* Goal of the exercise *
Retype, without any change, the line that contains "[combobox] (190, 69)" and every line that follows it to the end of the entries, and nothing else.

***** Extracted entries *****

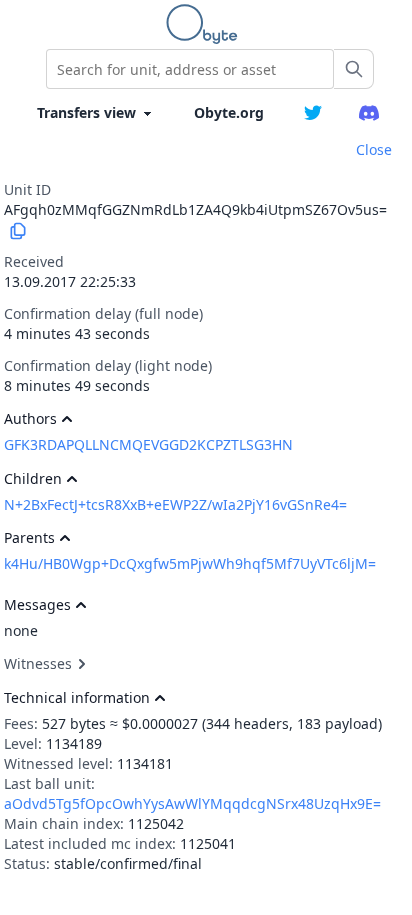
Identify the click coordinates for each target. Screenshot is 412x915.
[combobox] (190, 69)
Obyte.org (229, 112)
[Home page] (206, 24)
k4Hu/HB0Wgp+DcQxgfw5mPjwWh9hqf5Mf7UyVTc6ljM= (190, 563)
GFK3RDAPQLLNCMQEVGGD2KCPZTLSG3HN (148, 444)
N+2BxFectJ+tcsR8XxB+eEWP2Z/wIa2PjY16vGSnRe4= (175, 504)
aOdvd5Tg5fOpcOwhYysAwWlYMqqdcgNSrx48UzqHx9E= (192, 803)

*****

* Task output *
[combobox] (190, 69)
Obyte.org (229, 112)
[Home page] (206, 24)
k4Hu/HB0Wgp+DcQxgfw5mPjwWh9hqf5Mf7UyVTc6ljM= (190, 563)
GFK3RDAPQLLNCMQEVGGD2KCPZTLSG3HN (148, 444)
N+2BxFectJ+tcsR8XxB+eEWP2Z/wIa2PjY16vGSnRe4= (175, 504)
aOdvd5Tg5fOpcOwhYysAwWlYMqqdcgNSrx48UzqHx9E= (192, 803)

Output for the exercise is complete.